- [Aim of the exercise]: Character for character, transcribe the entries below, minus the images.

[Start of Attachment]

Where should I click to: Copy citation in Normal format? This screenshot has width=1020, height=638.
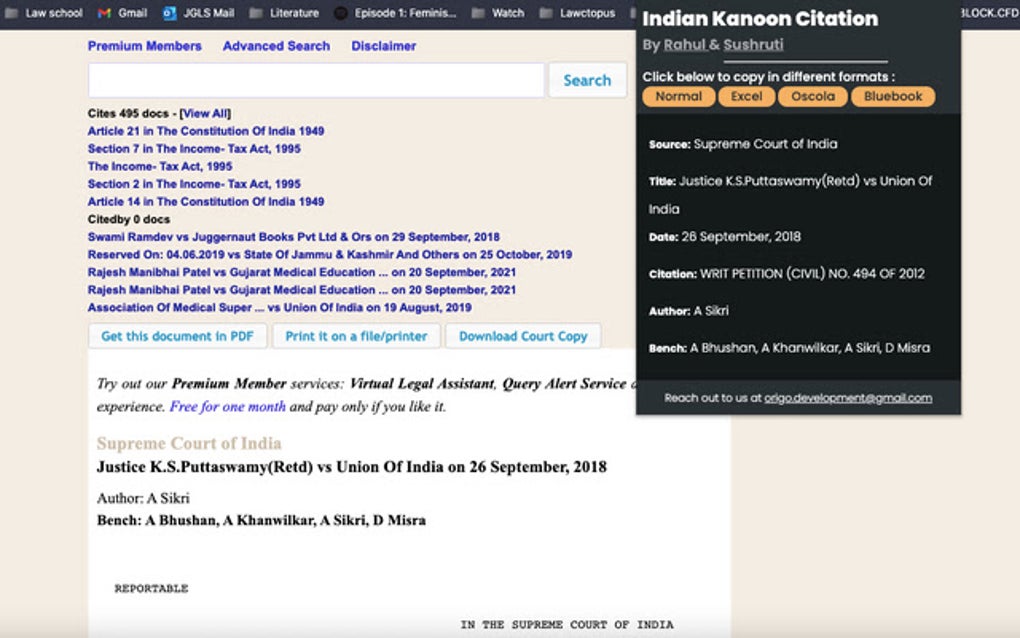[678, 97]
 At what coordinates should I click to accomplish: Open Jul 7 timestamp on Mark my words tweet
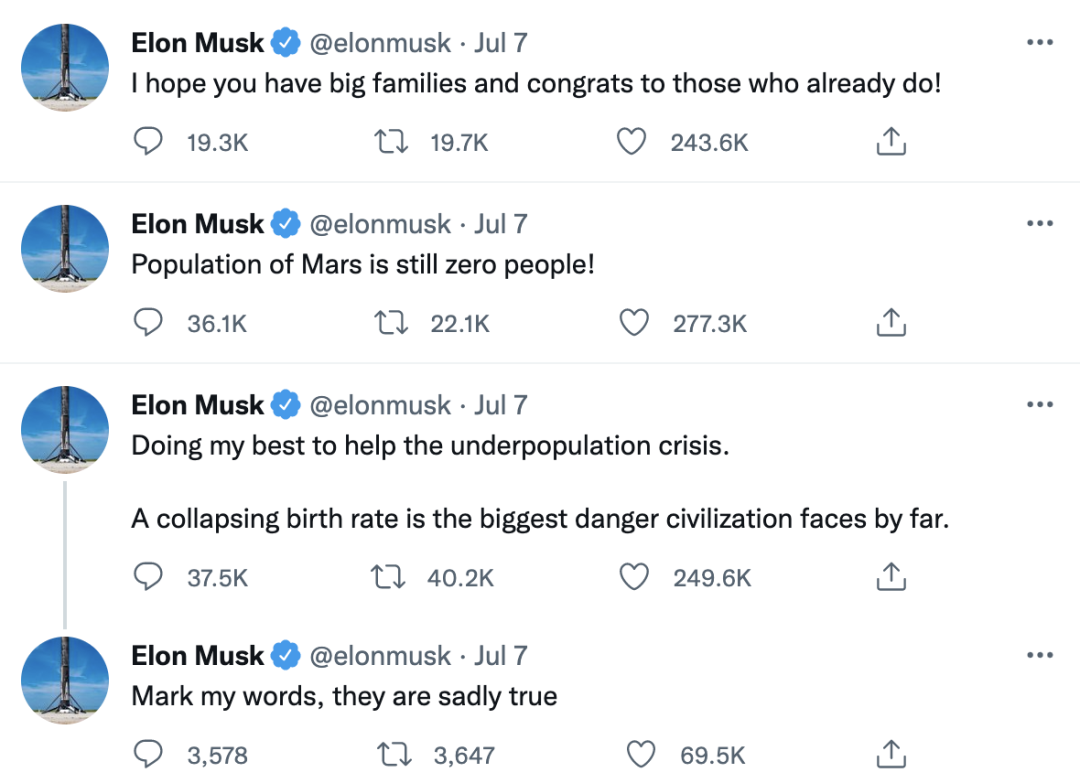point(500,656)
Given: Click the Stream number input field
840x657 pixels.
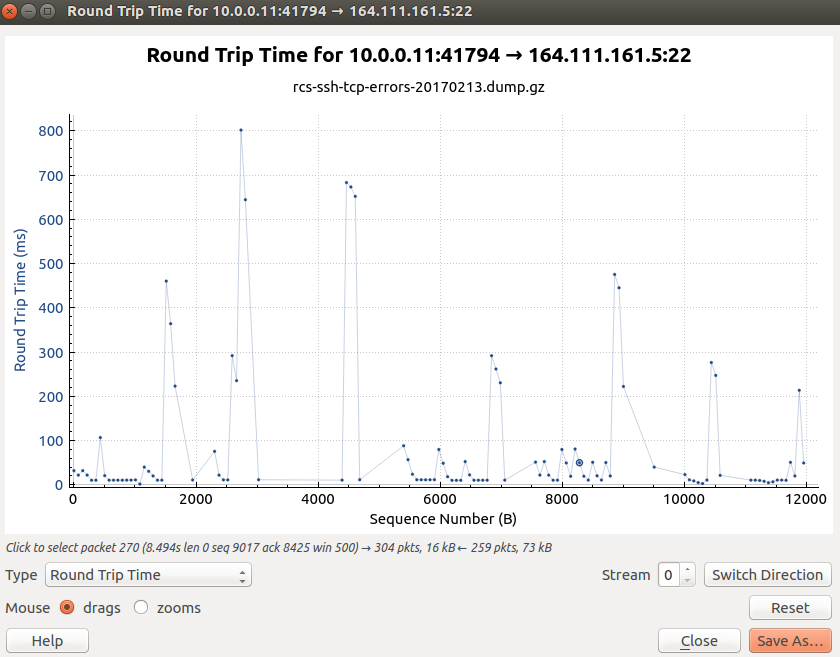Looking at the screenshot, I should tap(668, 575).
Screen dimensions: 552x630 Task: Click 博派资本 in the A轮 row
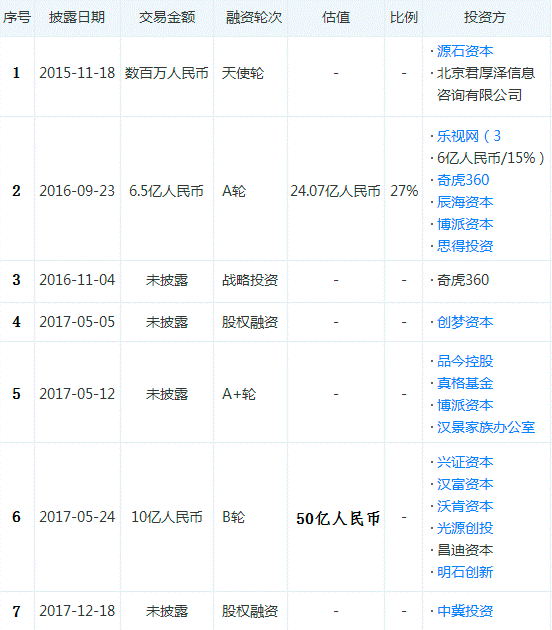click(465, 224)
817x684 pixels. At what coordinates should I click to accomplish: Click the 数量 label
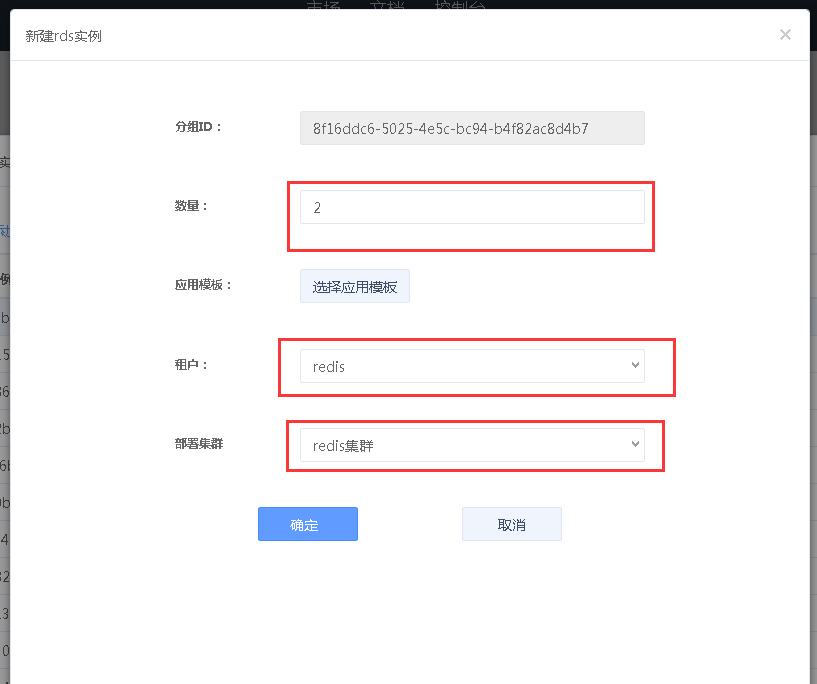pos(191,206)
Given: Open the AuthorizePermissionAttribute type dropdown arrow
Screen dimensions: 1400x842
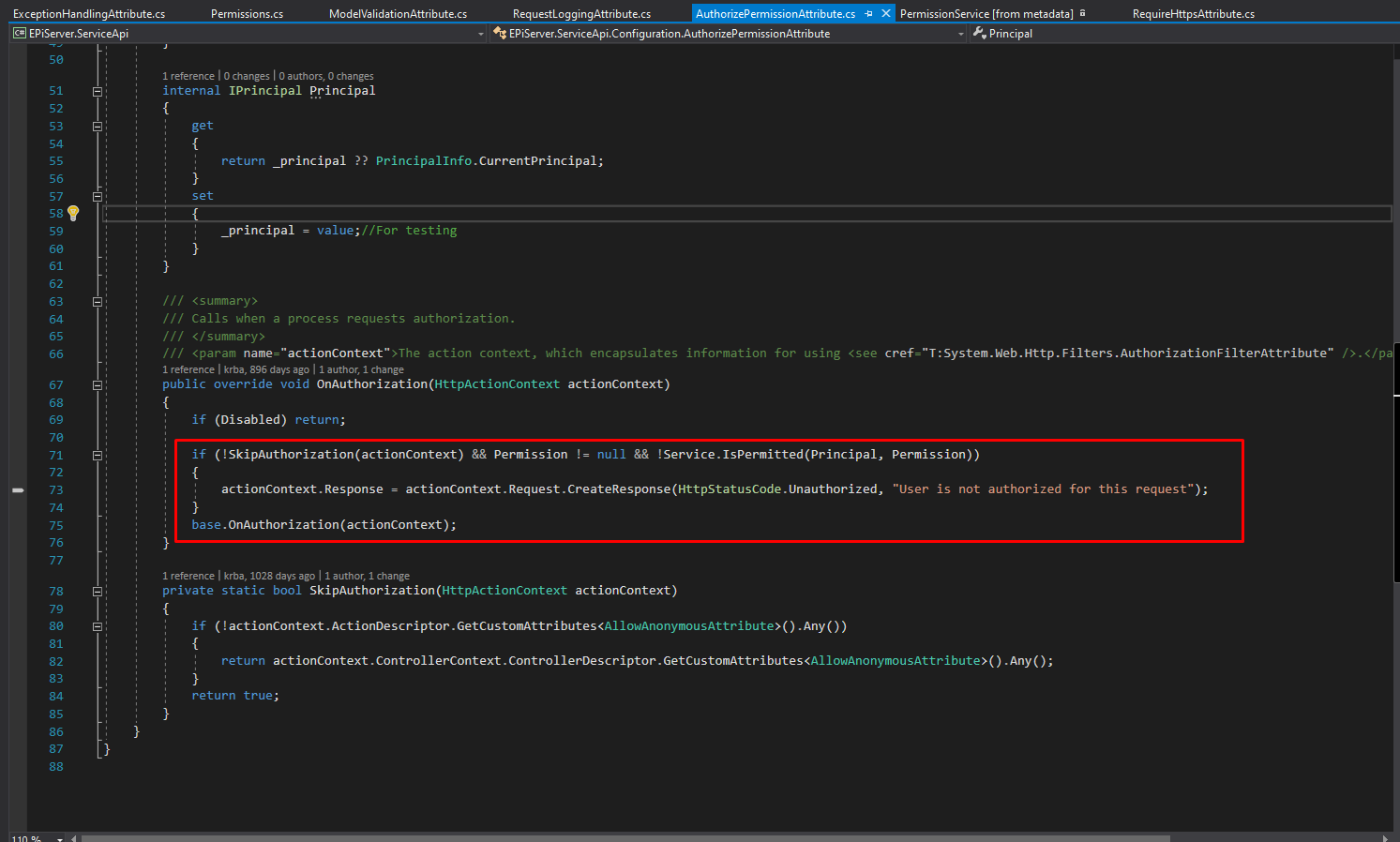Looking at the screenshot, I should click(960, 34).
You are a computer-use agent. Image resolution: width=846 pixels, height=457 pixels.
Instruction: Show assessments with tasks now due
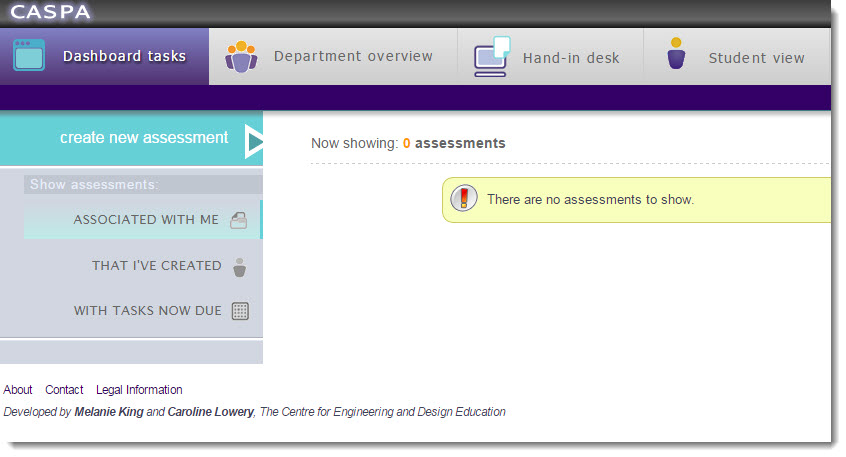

[End of Attachment]

- [Result for this exercise]:
Where should I click to: Copy citation in Normal format? This screenshot has width=1020, height=638.
[678, 97]
 At what coordinates should I click to accomplish: Open Jul 7 timestamp on Mark my words tweet
point(500,656)
Given: Click the Stream number input field
840x657 pixels.
Looking at the screenshot, I should tap(668, 575).
Screen dimensions: 552x630 Task: Click 博派资本 in the A轮 row
click(465, 224)
817x684 pixels. At what coordinates should I click to accomplish: Click the 数量 label
pos(191,206)
Given: Open the AuthorizePermissionAttribute type dropdown arrow
Screen dimensions: 1400x842
Looking at the screenshot, I should click(960, 34).
You are a computer-use agent. Image resolution: width=846 pixels, height=457 pixels.
Instruction: Show assessments with tasks now due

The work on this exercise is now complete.